When the Mariners promoted Jeremy Bonderman, they chose to jettison somebody off the 40-man roster to make room for him. It wasn't Lucas Luetge, who hasn't been an evenly remotely effective MLB reliever in nearly a year, it was Vinnie Catricala, a corner infield prospect who tore up the minors until 2011, and then fell apart when he hit AAA. He began to hit again in AA this season, but found himself a casualty of the Jeremy Bonderman move.
Catricala was traded to the A's today for a PTBNL or cash considerations. If it's a player, it won't be anybody better than Catricala, or near it. The Mariners had zero leverage in any trade negotiations, given that any team could have simply claimed him off waivers for free. Given the A's great record, they offered up something to bypass any other claiming teams and complete a transaction before the process naturally came to an end. This will be some low upside reliever, organizational depth player, or more likely cash.
I don't feel the need to repeat myself, because I outlined how much I disagreed with this decision when it happened. Meanwhile, Erasmo Ramirez pitched a stellar game last night in AAA, and now has a 1.53 ERA over 3 minor league starts, only allowing 3 earned runs to go along with 14 strikeouts and 6 walks.
Erasmo is coming, and the front office knows this. Bonderman got destroyed in his first start, but made a serviceable start this weekend at home, getting his first win since 2010. Comeback story complete, and now it's time to move on. Unfortunately, the loss of Catricala may mean that Jeremy Bonderman sticks around for longer than he would have otherwise. Here's why.

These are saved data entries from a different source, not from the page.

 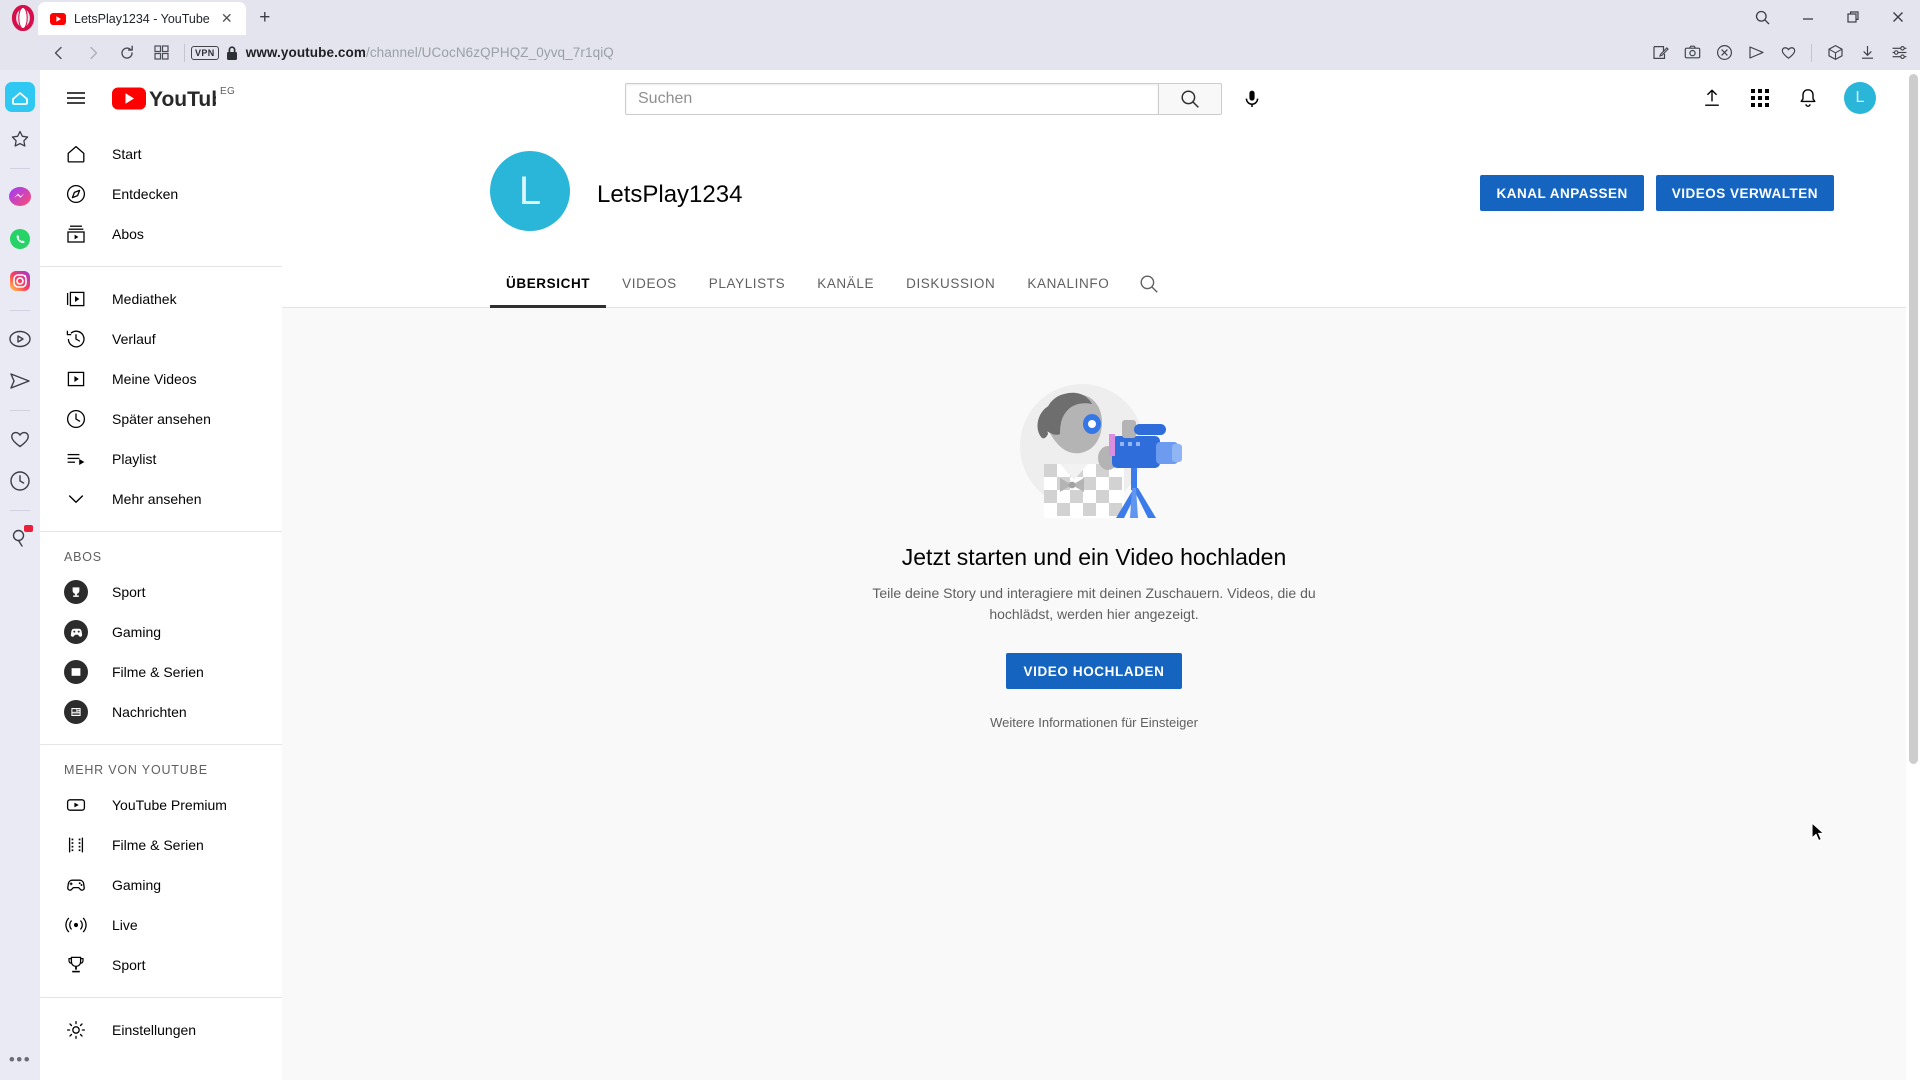 What do you see at coordinates (161, 885) in the screenshot?
I see `sidebar-item-gaming: Gaming` at bounding box center [161, 885].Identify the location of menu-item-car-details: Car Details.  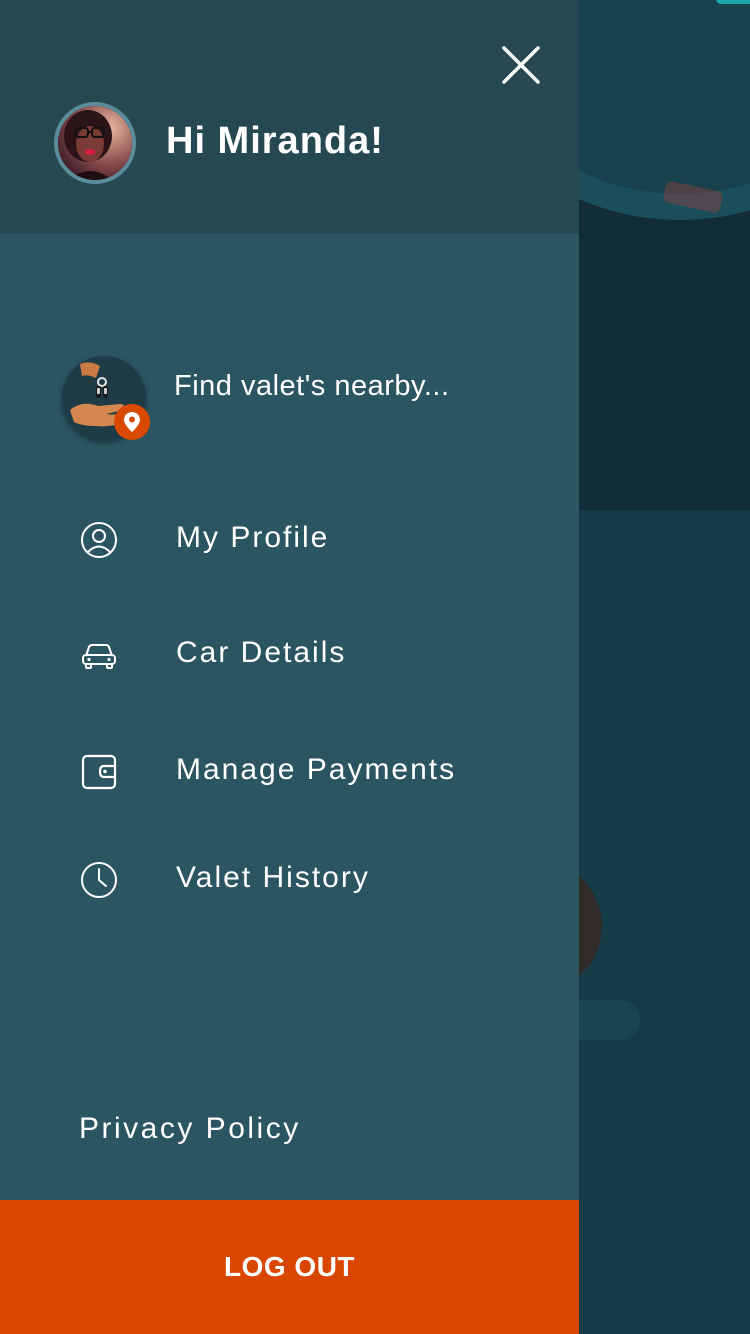
(290, 654).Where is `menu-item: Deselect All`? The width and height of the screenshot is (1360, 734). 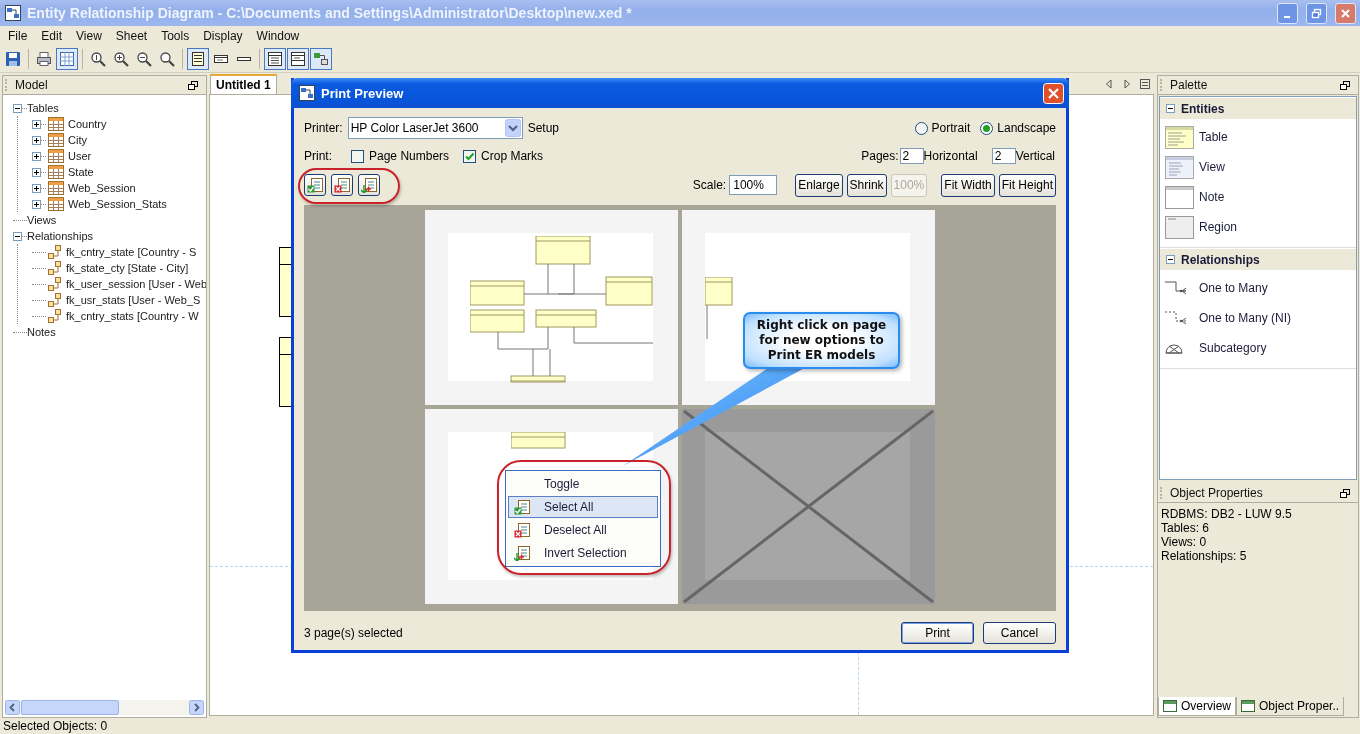
menu-item: Deselect All is located at coordinates (583, 530).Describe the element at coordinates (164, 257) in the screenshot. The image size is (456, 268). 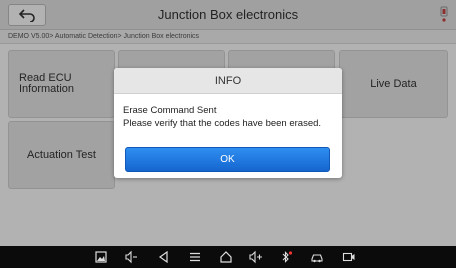
I see `back-icon` at that location.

If the Mariners promoted Erasmo Ramirez in favor of Jeremy Bonderman today, he would take Bonderman's spot in the rotation. Bonderman should be DFA'd, and then it is quite possible that Catricala would have been lost for 2 starts of a journeyman pitcher who isn't very good, and isn't likely to be very good going forward. A pitcher who very likely did not perform any differently than Blake Beavan could have, and then the organization would have been spared Catricala. I digress.

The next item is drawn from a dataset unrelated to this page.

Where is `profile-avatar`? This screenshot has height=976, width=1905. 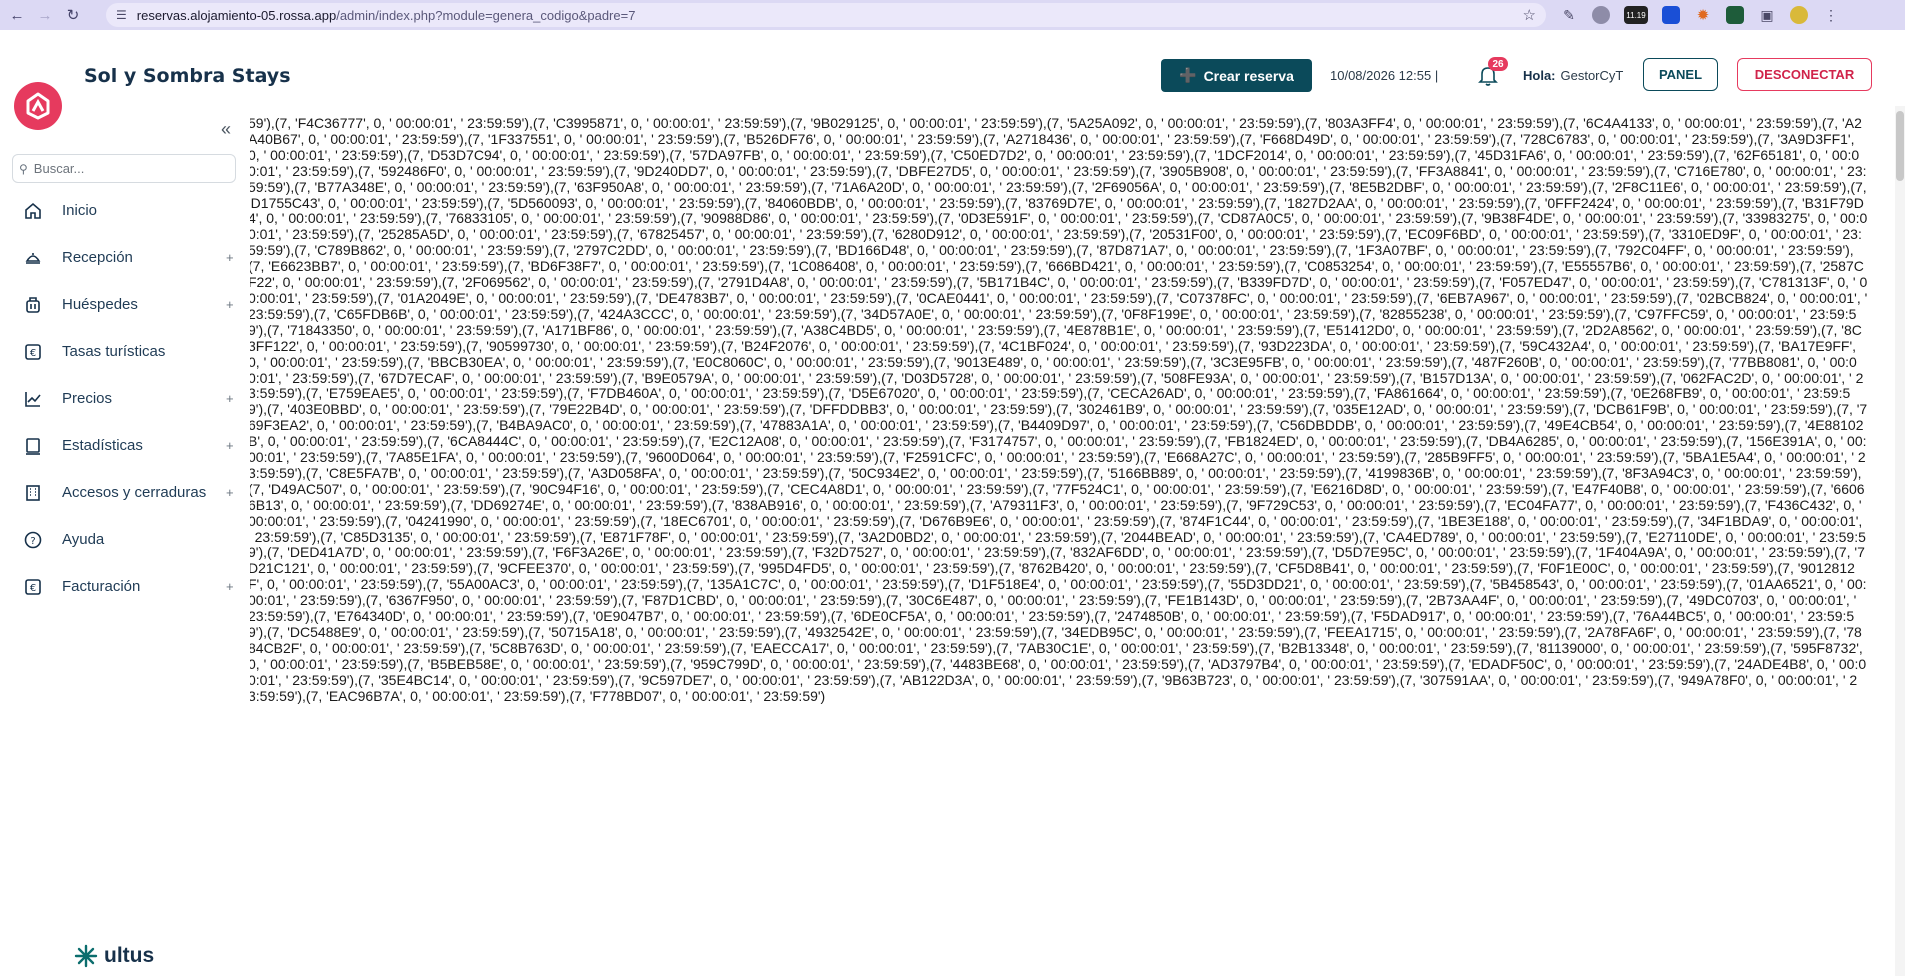
profile-avatar is located at coordinates (1799, 15).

Erasmo Ramirez is a far superior pitcher to Jeremy Bonderman. He offers the Mariners a better chance to win games, and I simply don't see the team bailing on Aaron Harang or Joe Saunders, given the more proven track records they have as grinders, or whatever hollow adjective is used to describe guys good enough to hang on and pitch a lot of innings. Innings eaters!
Because of today's trade, we're more likely to see Jeremy Bonderman stick around for longer than he would have if Catricala cleared waivers. Ramirez may get another start or two in the minors as Bonderman tries to prove he still has something that he hasn't had in a half-decade. When Ramirez inevitably comes up (the team cannot keep him down much longer when he is clearly a superior option), Bonderman may be moved to long relief instead of being sent off. Maybe they'll even keep him in the rotation if he teases with starts like Friday's. Why? Because I do not believe this franchise is going to let Bonderman go like they should because they lost a possible future contributor for him. Bonderman has to be around to justify the loss. Maybe I'm being too pessimistic. It's disappointing to see talent walk out the door for no reason, even if it has a relatively low chance of making an impact in the future.
Either way, the decision to roll with Bonderman instead of Blake Beavan or Hector Noesi while Erasmo Ramirez rehabs has cost the Mariners Vinnie Catricala. As I said before, maybe the loss of Catricala amounts to nothing, but maybe it does. This was an easily avoidable scenario, but the Mariners opted to be short-sighted instead.
I've spilled enough words about something that probably won't matter. The only point is that this kind of process is indicative of a front office that doesn't totally get it. If you want to DFA Vinnie Catricala for Brad Miller, go ahead and do it. But don't do it for Jeremy Bonderman. A lot can change in just a month when it comes to the 40-man roster.